Bryant admitted that he perceives a bit of mixed message when he hears from teammates how well he’s performing, but also understanding that he may not make the team. Frankly, that’s correct. It is a mixed message, and it’s the product of a system that – together with various baseball-performance-related, and roster-related inputs – forces teams to decide whether sacrificing an entire year of prime control of a player is worth a couple extra weeks in their debut season. In the vast majority of these situations, the answer for teams is an obvious no, it’s simply not worth it. I don’t blame the Cubs for it, and I don’t blame Bryant (or Boras) for disliking it.
Bryant, for his part, seems to understand, adding that he’s a professional, and he doesn’t think any of this is going to impact his relationship with the Cubs, or the Cubs’ relationship with Boras.
Bryant’s soon-to-be manager Joe Maddon had a similar take, explaining that this is simply what agents like Boras are paid to do (CSN, ESPN, Tribune). Maddon said that Bryant is going to be a part of the Cubs’ season, and he hopes to be shaking hands with the youngster after the World Series. But it’ll take some patience (including patience with the shoulder fatigue that has kept Bryant from doing the very thing the Cubs have said he needed to do this Spring: get as many reps as possible at third base).
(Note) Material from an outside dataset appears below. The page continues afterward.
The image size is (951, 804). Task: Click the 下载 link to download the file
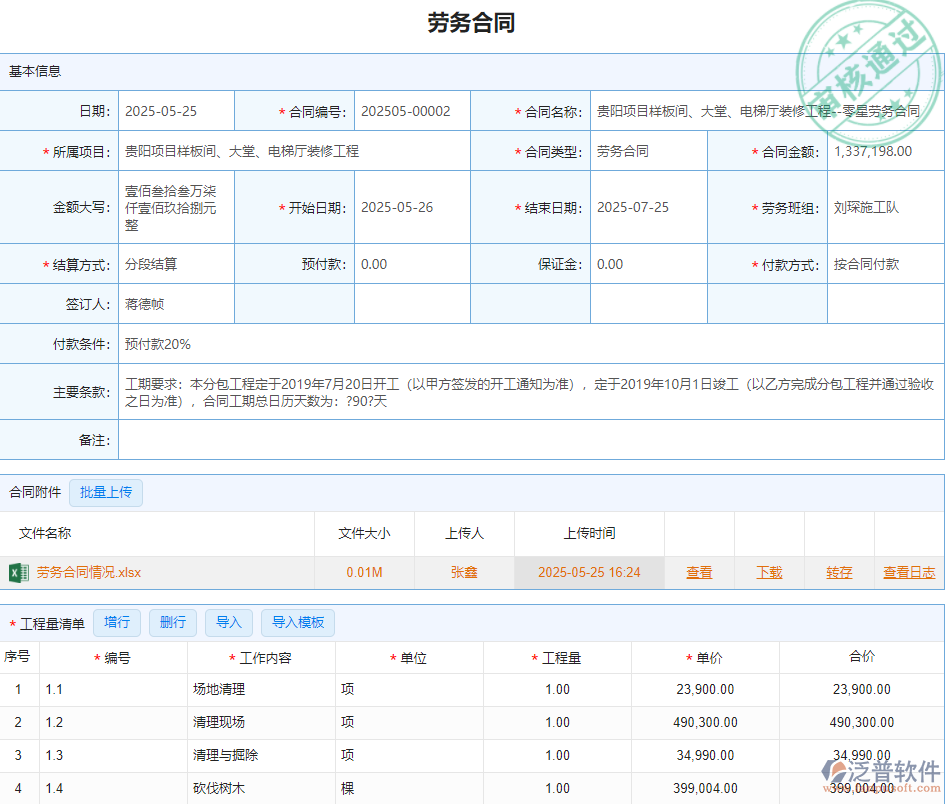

For now, Bryant will likely keep on mashing in Spring Training, and will likely head to minor league camp just before the season opens, all to more howls from certain corners. Bryant will play two or three or four weeks at AAA Iowa, and then he’ll likely come to Chicago. I won’t say that’s when we’ll have heard the last of all of this stuff, but obviously it will finally recede markedly.